- [What the exercise asks]:
Pull out every line of the records that contains the word "cone", and treat uppercase and lowercase as different.
##########
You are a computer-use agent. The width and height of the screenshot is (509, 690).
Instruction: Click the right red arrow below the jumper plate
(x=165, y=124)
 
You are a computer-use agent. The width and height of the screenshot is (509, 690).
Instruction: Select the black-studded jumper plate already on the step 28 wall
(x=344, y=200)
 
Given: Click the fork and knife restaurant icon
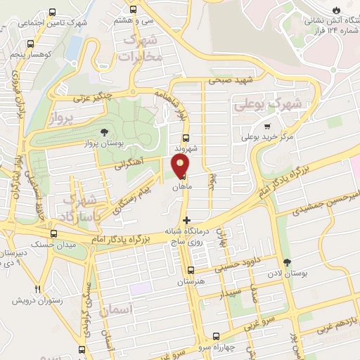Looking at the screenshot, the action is [x=39, y=288].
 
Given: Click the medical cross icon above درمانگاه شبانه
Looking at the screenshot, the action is [x=186, y=220].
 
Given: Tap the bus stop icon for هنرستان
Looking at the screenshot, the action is [x=190, y=270].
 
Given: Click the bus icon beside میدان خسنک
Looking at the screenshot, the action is [x=54, y=233].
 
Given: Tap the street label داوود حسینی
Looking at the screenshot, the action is [x=237, y=266].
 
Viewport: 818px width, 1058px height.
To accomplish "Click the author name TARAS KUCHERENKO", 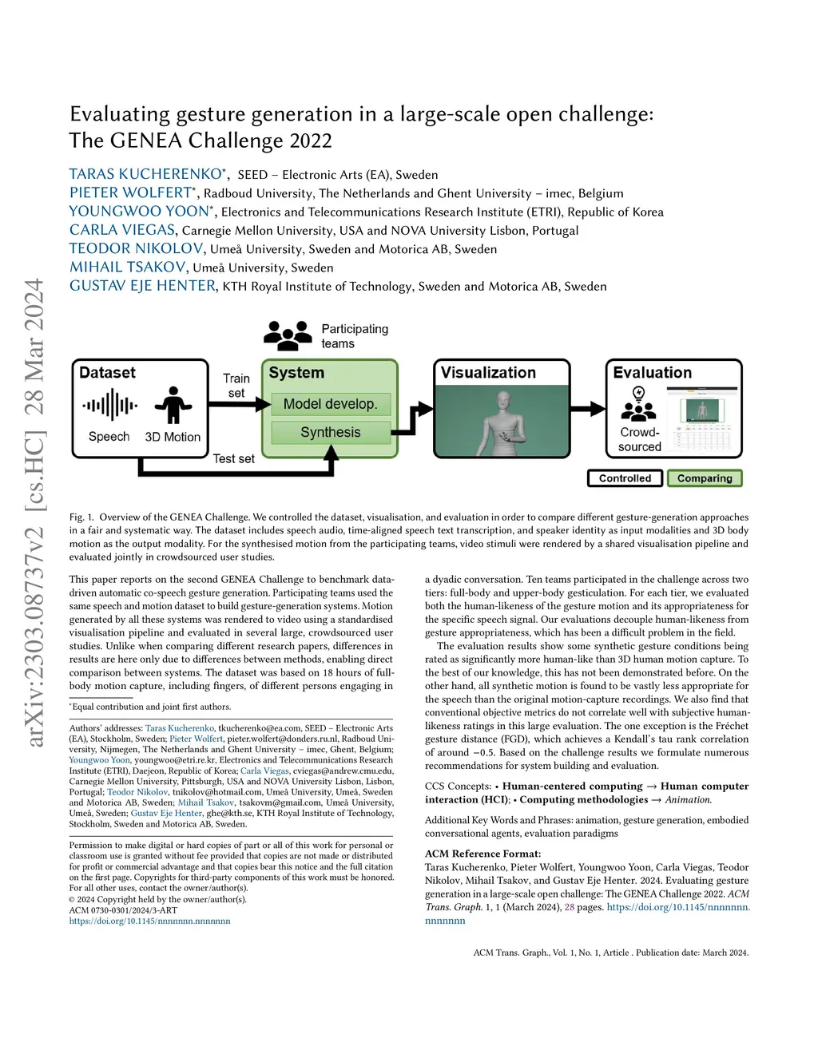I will click(145, 174).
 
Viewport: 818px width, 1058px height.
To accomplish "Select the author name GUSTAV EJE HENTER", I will click(142, 286).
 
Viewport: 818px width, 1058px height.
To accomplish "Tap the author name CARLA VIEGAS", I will click(121, 230).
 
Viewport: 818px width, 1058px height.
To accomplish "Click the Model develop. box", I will click(330, 404).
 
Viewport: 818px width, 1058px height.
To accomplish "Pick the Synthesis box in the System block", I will click(330, 433).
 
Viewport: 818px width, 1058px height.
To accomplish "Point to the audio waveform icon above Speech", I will click(109, 406).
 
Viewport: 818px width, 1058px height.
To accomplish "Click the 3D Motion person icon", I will click(173, 406).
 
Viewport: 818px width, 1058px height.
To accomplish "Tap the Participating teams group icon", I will click(288, 335).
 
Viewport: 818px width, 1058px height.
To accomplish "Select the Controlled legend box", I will click(625, 478).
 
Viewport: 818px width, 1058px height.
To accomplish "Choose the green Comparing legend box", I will click(705, 478).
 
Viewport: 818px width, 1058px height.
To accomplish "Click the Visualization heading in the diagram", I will click(488, 373).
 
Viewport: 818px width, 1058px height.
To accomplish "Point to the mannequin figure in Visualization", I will click(502, 423).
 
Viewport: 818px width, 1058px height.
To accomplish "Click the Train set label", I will click(236, 385).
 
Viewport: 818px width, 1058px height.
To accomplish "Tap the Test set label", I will click(233, 458).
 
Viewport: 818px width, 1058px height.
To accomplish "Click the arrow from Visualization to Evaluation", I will click(588, 410).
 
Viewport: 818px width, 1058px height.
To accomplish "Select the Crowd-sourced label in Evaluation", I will click(639, 439).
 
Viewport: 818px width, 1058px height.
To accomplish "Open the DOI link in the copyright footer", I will click(149, 921).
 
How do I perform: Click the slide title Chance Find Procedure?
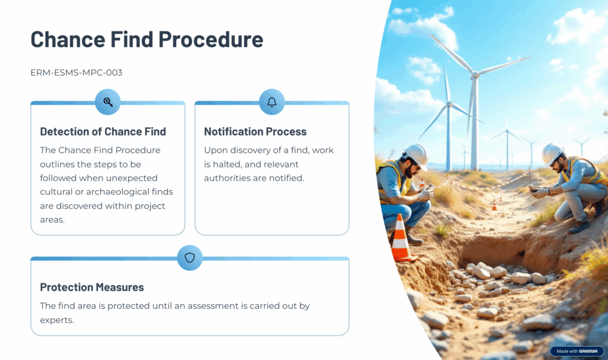[147, 39]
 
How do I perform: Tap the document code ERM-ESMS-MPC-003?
[77, 72]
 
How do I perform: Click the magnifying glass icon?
[108, 102]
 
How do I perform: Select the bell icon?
[272, 102]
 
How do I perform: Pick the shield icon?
[189, 258]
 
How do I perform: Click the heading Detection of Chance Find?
[103, 131]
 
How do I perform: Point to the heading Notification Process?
[255, 131]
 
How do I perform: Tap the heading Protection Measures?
[92, 287]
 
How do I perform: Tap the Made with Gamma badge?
[577, 351]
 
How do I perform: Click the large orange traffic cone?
[401, 238]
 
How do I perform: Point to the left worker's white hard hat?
[416, 156]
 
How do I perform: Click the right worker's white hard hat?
[552, 154]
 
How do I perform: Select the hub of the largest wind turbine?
[476, 74]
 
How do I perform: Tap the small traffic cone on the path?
[495, 205]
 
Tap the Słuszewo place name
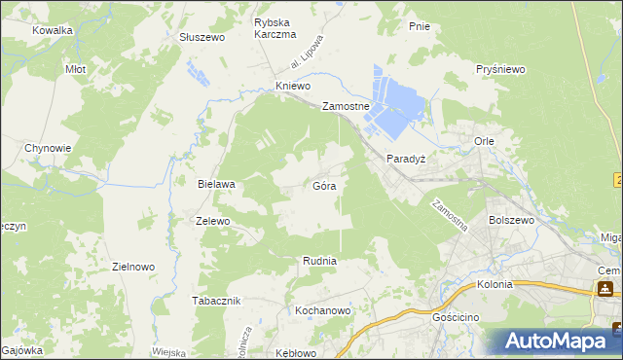202,37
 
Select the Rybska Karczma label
275,28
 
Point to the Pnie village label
420,26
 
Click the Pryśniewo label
501,70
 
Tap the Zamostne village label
346,107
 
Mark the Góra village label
325,184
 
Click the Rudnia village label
319,261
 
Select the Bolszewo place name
513,221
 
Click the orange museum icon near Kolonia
605,288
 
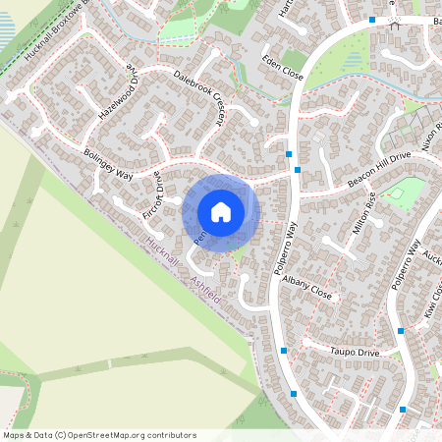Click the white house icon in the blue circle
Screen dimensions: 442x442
220,211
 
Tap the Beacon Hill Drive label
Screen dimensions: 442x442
378,171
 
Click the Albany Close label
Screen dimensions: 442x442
307,288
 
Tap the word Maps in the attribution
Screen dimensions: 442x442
14,434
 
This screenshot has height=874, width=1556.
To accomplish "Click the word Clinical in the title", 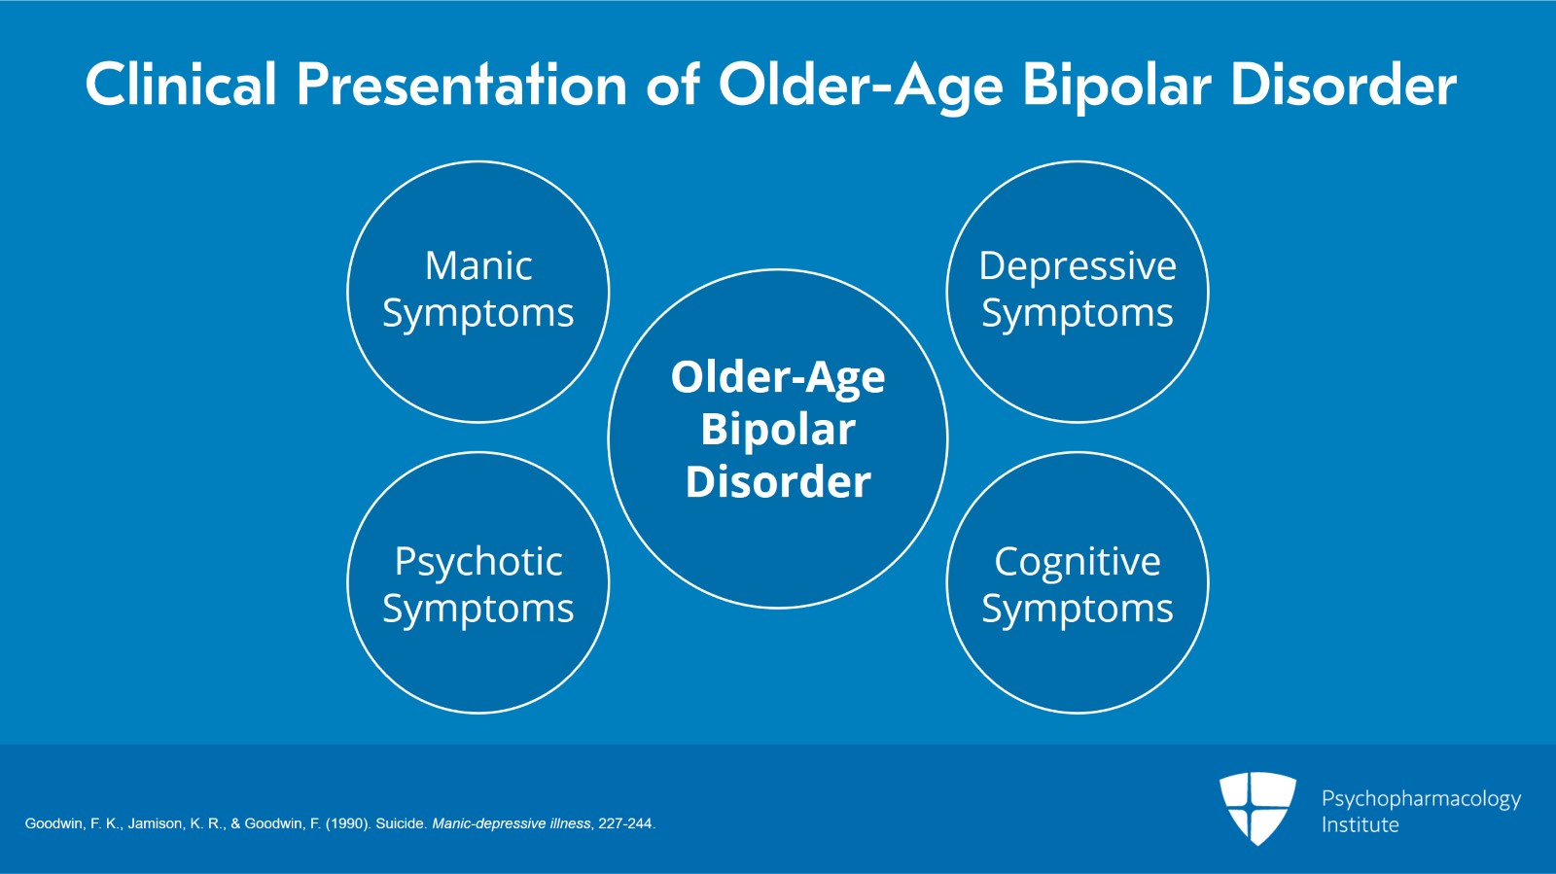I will click(x=182, y=84).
##########
- [Exercise output]:
How do I perform: Click the large orange traffic cone?
How do I perform: Tap the small traffic cone on the path?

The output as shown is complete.